The Power of the Press
Have you ever wondered just how the man most widely perceived as our best US President, managed to triumph in a field of four candidates? Such odds would be considered suicidal today.
Lincoln won the 1860 presidential election because the Lincoln-Douglas debates were closely followed by reporters, who transcribed them and distributed them throughout the country via the new technology of the telegraph. The debates of course, were for the 1858 Illinois Senate seat, which Douglas ultimately won, but in a day with far slower information streams, the effect of those hours-long debates were not fully felt until two years later. I’m inclined to believe that people had longer memories than they do today. Can you imagine today’s populace retaining information from two years ago when casting their election ballots!

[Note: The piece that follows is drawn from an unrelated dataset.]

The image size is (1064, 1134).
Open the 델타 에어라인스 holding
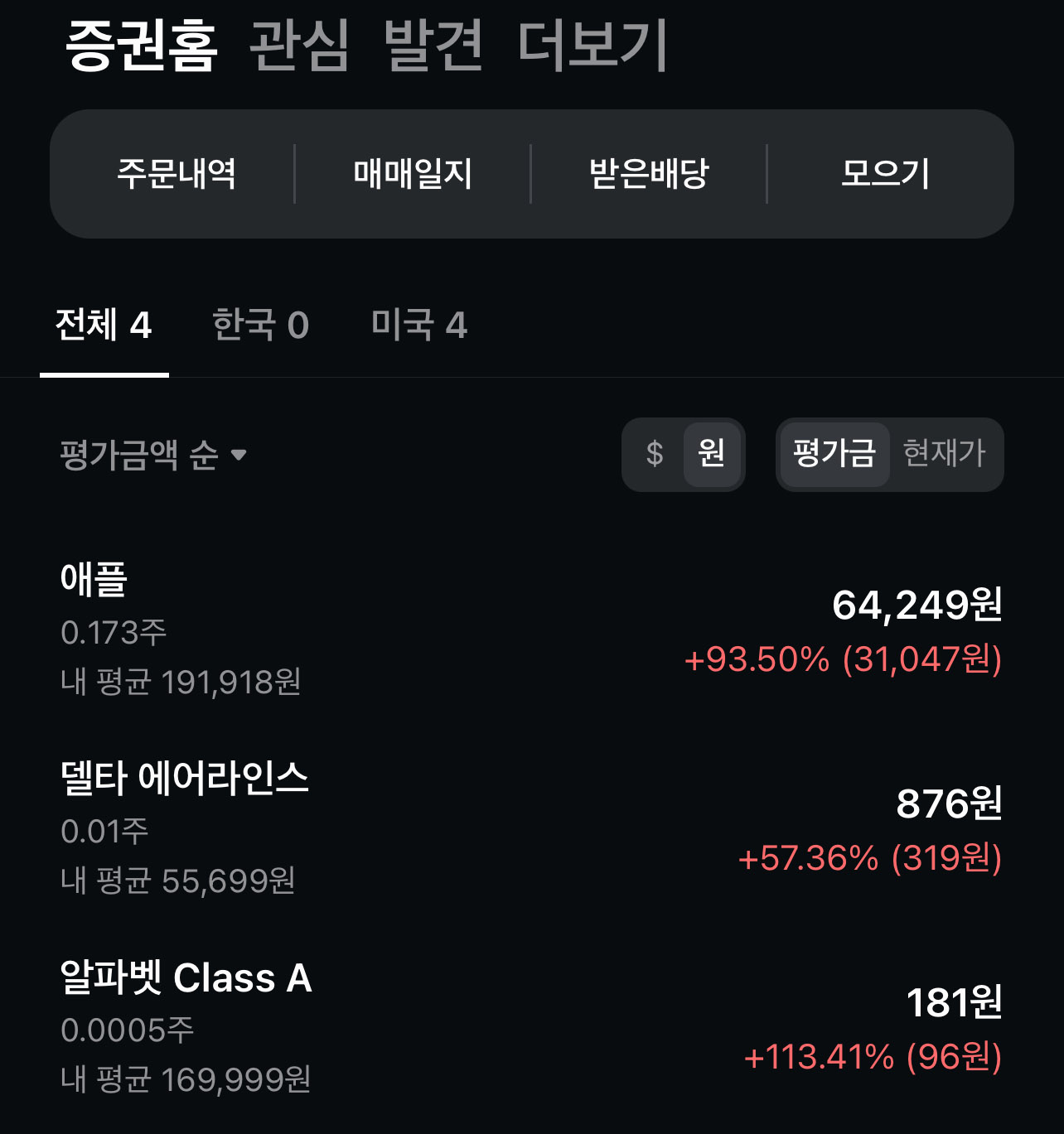pos(530,828)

But that pivotal election was the first time in history that verbatim transcripts of political speeches were so widely accessible to the voting public. Coupled with the intense political factions tearing the country apart (hence: candidates from four different parties vying for the presidency), the people (albeit male only and lily white) were perhaps the best informed electorate in history.
This far-reaching impact was made possible by technology (the telegraph) – a technology that Lincoln himself would fully utilize during his presidency to keep track of troop movements and news from the front. Again: for the first time in history.
The what-if game grows more fascinating, and the consequences more dire, when the stakes are so high.
Lincoln was a relative unknown in 1858, while Douglas was a widely-admired Senator with many years in the public eye, and a long Senate voting record at the core of his resume. The other two candidates (John C. Breckinridge and John Bell) were also well-known public figures.
Most people know that Lincoln won the Presidency with only a quarter of the vote. But did you know that his name was not even on the ballot in half the country! Yet Lincoln managed to capture the prize. And here’s how:
Lincoln followed up the widely popular debates with a momentous appearance at New York’s Cooper Union on February 27, 1860, which conveniently occurred just prior to the nominating convention. Once again the overflow audience included national newspaper correspondents who recorded and disseminated every word. On that same trip our soon-to-be-sixteenth president ambled around the corner to have his picture “made” by a promising young photographer named Matthew Brady. Both Lincoln and post-election pundits considered that speech to be the deciding factor in the election.
As a historian it is pretty hard to explain how a country bumpkin whose personal appearance more often than not resembled an unmade bed, actually overcame such odds, I’m inclined to think somebody up there was watching out for us.
In today’s political climate, it is good to have something to hold on to!